#98 The Phantom of the Office

by Mark Budman

Every day, the office phantom—we call her Fanny—gets into the fridge where we keep our lunches and steals something.

John, the manager, is pissed though she doesn’t take much. Sometimes it’s a slice of cheese or a cold cut, sometimes it’s a can of soda. She could take more valuable things. After all, we have batteries, printer cartridges, software, and even a LCD projector in the supply cabinet next to the fridge. But she takes only a bit of food. We all see her quick, furtive shadow as she glides through the wall, enters the fridge and then leaves. But what can we do? Pepper-spray her? Call the cops? Tell her that stealing is morally wrong?

I’d say, let her be. Maybe she’s hungry. Maybe she needs attention. Would it be better if she sucks our blood when we take a nap? John is not amused. One day, he brings this BB gun loaded with silver pellets.

I tell him it’s stupid. Silver bullets only kill werewolves. And you can’t kill a thief anyway unless she threatens your life. It’s illegal in our state.

Does he listen? No way. As soon as Fanny sticks her head inside the fridge, he fires. The pellets pepper the ceiling. Fanny darts and she is gone.

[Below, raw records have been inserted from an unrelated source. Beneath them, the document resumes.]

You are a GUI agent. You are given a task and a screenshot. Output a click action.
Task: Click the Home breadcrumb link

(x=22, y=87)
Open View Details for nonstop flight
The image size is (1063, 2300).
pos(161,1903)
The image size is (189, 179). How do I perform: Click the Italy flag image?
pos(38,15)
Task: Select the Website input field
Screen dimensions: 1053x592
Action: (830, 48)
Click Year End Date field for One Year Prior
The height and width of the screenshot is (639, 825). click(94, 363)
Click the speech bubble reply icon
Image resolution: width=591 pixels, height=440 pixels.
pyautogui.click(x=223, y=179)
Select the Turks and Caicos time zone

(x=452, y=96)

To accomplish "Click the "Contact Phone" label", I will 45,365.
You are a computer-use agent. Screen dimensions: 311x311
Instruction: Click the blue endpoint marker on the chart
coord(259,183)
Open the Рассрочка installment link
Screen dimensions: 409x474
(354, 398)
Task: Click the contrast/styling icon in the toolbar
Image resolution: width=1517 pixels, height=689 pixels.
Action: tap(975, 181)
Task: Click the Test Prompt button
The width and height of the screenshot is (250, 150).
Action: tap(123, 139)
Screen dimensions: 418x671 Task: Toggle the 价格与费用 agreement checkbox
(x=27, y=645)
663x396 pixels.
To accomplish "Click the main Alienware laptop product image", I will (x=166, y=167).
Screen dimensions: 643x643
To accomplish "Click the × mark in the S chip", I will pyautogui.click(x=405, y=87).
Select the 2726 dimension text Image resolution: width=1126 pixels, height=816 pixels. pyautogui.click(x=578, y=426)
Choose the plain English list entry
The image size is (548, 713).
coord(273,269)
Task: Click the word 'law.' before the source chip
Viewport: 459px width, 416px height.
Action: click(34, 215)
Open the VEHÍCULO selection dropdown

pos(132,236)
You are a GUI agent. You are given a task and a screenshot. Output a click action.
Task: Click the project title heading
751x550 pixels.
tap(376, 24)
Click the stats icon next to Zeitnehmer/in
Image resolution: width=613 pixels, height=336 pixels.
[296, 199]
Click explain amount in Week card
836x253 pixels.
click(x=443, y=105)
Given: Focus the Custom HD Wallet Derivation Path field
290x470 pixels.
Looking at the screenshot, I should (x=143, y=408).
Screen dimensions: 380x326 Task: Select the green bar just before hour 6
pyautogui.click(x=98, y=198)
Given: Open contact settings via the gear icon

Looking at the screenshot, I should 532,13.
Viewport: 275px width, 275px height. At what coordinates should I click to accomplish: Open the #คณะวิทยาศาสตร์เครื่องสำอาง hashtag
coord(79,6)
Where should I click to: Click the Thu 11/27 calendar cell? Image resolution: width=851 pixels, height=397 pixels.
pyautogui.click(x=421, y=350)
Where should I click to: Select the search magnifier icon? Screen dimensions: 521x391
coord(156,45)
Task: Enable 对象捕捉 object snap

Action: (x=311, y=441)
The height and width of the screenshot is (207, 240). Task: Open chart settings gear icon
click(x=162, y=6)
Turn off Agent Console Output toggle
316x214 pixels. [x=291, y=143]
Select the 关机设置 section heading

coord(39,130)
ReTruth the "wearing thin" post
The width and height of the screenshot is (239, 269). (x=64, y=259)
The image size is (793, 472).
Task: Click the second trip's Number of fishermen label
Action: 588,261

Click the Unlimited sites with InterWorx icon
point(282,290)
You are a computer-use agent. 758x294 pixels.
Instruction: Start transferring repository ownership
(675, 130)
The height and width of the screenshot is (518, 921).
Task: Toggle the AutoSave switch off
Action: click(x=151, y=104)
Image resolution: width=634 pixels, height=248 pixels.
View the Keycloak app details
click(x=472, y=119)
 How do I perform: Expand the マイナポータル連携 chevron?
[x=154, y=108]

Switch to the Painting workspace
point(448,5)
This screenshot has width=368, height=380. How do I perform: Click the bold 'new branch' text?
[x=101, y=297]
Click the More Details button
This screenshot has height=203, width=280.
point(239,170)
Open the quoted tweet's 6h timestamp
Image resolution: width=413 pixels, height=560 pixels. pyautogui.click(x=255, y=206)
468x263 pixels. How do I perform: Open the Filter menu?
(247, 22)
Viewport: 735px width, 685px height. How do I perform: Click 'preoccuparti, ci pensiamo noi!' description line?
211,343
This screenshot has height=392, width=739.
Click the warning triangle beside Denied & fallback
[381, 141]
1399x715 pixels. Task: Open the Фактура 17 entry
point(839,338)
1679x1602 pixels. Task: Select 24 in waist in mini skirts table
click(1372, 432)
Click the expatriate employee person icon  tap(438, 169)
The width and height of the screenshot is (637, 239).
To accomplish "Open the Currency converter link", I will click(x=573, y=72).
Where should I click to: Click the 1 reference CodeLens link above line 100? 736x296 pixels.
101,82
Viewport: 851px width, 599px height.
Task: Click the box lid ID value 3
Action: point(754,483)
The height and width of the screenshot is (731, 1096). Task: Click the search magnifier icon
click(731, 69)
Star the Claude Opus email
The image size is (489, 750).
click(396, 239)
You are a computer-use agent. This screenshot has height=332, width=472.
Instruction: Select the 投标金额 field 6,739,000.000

“Who pushed me, folks?” John shouts, shaking his fists. “Is someone in cahoots with her?”

I roll my eyes. I’m not in cahoots with anyone. Stupid ideas never work. I’m just trying to prove this rule.

5 comments:

Anonymous said...

He shot, you pushed, Fanny fled. This leaves open a number of questions: was John shooting to kill or shooting to scare; what exactly was his idea? How do you know what he was really thinking, and did swift Fanny flea empty-handed?

Mark Budman said...

A story can go walk along many paths, but the writer chooses only one.

Andrew said...

Terrific story, Mark.

Sarah Laurenson said...

Feels like a fascinating beginning to a longer piece.

Sam Knight said...

I really liked it. I love the idea that the protagonist sympathized with the ghost. I was curious as to the manner in which the physical objects left the fridge, though... Did the visibly float away, or were they converted to non-corporeal?